I recently met a gentleman named Samuel Halligan, who, among other things, makes music education utilities using Max For Live. One of them is called Pop-Up Piano. If you use Max or Ableton and you could use some help learning music theory, you should go and download it immediately. It’s a Max For Live Device that you can place on any MIDI track in Ableton, or just open as a Max standalone. The concept is simple: as you play notes on a MIDI controller, the Pop Up Piano shows you their names, and notates them on the staff. You can also set a particular key and scale, and then the Pop Up Piano will show you whether the notes you’re playing fall within that scale. In the image below, I’m holding down the notes C and E-flat, the second and fourth notes in the B-flat harmonic minor scale.
Samuel made this thing to help pianists navigate the Ableton Push.
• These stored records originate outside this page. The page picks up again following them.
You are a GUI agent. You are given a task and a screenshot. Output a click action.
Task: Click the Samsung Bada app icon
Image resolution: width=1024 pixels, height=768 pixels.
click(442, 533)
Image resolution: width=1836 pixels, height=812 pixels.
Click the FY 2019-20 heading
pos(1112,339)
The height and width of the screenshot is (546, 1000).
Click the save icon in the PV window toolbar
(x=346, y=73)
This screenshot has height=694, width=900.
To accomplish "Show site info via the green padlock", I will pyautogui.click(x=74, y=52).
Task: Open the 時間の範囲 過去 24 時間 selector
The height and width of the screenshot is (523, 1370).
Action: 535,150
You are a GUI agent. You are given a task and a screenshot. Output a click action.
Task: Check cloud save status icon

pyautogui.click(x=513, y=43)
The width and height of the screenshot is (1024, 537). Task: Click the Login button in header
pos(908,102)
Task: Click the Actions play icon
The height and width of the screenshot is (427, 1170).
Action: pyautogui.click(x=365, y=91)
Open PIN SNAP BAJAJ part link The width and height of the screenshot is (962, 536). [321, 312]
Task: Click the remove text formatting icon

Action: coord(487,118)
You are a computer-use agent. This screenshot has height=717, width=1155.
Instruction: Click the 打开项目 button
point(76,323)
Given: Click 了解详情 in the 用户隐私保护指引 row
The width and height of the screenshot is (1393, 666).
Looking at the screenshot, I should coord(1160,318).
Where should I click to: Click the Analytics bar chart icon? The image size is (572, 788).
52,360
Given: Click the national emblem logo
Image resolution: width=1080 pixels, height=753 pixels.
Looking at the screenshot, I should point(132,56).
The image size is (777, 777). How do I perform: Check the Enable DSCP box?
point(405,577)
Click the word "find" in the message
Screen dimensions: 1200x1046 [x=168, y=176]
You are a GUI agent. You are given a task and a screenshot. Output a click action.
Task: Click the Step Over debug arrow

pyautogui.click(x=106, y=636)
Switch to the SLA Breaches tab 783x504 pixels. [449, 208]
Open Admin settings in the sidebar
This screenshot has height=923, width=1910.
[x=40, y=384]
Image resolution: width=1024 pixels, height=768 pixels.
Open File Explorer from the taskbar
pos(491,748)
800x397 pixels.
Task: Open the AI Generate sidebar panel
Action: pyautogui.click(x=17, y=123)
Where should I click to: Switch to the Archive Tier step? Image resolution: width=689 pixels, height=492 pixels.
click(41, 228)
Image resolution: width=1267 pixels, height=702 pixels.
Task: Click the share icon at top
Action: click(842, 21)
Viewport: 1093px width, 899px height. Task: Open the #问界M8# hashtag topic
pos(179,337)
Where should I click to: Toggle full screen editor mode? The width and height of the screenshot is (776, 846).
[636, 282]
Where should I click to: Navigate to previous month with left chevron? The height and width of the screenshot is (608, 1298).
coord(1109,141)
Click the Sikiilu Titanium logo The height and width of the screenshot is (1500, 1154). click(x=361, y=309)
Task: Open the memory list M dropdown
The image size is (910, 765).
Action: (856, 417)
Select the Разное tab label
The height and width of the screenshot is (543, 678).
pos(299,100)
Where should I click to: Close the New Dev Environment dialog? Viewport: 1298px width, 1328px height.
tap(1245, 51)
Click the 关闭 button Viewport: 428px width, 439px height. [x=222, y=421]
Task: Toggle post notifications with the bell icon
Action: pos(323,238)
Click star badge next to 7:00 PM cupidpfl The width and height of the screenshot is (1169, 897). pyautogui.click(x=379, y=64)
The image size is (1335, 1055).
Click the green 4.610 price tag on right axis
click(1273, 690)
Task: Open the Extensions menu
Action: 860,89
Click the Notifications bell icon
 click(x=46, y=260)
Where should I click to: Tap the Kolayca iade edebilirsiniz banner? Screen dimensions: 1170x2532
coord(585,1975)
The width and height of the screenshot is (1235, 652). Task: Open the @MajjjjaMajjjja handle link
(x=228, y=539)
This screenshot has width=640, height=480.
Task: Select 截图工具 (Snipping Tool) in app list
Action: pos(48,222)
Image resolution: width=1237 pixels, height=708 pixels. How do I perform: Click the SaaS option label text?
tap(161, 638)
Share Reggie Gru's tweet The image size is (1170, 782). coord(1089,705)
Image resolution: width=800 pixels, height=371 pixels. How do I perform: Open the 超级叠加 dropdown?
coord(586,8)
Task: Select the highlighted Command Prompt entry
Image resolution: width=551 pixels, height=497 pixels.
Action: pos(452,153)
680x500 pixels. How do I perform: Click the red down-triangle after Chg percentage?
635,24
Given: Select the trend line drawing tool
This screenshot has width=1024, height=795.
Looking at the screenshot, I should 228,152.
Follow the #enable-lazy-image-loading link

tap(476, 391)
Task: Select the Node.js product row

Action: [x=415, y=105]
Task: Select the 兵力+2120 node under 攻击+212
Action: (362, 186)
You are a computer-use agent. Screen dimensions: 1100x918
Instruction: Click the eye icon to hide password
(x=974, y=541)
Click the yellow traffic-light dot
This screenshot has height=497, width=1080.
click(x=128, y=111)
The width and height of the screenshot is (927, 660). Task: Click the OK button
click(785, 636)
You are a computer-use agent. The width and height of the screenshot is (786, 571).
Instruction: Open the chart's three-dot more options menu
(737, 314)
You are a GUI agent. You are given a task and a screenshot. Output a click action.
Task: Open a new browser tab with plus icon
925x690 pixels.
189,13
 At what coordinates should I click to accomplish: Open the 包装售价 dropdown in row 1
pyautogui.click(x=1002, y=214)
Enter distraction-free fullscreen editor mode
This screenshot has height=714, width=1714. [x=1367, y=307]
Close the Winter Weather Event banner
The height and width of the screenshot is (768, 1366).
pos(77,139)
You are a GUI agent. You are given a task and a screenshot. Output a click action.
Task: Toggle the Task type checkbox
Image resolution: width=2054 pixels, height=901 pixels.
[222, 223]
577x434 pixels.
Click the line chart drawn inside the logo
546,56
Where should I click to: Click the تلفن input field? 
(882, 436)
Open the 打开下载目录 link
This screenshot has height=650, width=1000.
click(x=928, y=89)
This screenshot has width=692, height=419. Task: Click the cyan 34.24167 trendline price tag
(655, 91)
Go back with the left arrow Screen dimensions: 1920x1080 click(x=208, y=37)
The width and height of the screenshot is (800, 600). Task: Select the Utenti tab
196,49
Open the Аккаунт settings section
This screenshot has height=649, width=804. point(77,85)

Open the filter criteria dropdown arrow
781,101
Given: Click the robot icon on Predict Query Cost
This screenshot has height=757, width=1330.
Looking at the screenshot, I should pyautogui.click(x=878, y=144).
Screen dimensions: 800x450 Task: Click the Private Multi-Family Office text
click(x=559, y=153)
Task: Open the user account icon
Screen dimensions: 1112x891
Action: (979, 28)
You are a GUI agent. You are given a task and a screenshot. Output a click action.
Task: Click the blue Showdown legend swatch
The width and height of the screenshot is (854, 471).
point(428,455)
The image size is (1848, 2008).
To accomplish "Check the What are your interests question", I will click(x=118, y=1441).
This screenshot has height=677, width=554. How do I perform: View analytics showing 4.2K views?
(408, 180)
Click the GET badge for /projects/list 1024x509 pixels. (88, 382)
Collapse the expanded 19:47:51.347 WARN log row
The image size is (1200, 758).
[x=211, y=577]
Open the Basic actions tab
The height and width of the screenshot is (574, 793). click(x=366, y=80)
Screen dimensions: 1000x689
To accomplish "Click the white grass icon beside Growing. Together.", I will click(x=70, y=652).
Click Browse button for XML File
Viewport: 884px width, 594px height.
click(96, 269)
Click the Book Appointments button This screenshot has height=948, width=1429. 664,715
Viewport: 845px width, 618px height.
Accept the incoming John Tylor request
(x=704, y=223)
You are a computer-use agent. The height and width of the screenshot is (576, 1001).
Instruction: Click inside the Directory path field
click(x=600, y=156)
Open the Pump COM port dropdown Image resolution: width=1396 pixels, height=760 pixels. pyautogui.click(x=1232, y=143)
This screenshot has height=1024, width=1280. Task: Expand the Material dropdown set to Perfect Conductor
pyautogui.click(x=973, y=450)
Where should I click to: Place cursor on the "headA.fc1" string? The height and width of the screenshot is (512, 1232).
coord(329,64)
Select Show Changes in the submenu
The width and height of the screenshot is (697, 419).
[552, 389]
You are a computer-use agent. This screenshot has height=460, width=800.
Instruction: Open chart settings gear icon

But I could see this being useful for any musician. I’m going to use it in my intro-level music theory course that I’m teaching at the New School this fall. I’d be interested to hear from any theory pedagogues out there how you would structure lessons or assignments around this tool.
I’ve done some work around music theory visualization with the NYU MusEDLab. My fondest wish would be to combine the visualization scheme of the Scale Wheel, the immediacy and physical playability of the aQWERTYon, and the music-theoretic depth of the Pop-Up Piano.
In a perfect world, this combination of instrument and music-theoretic Rosetta stone would exist both as a web app and as a DAW-native plugin. Samuel is working on adding more note representations to the Pop-Up Piano, including guitar tab, so that’s awesome. What do you say, developers? Let’s make this happen!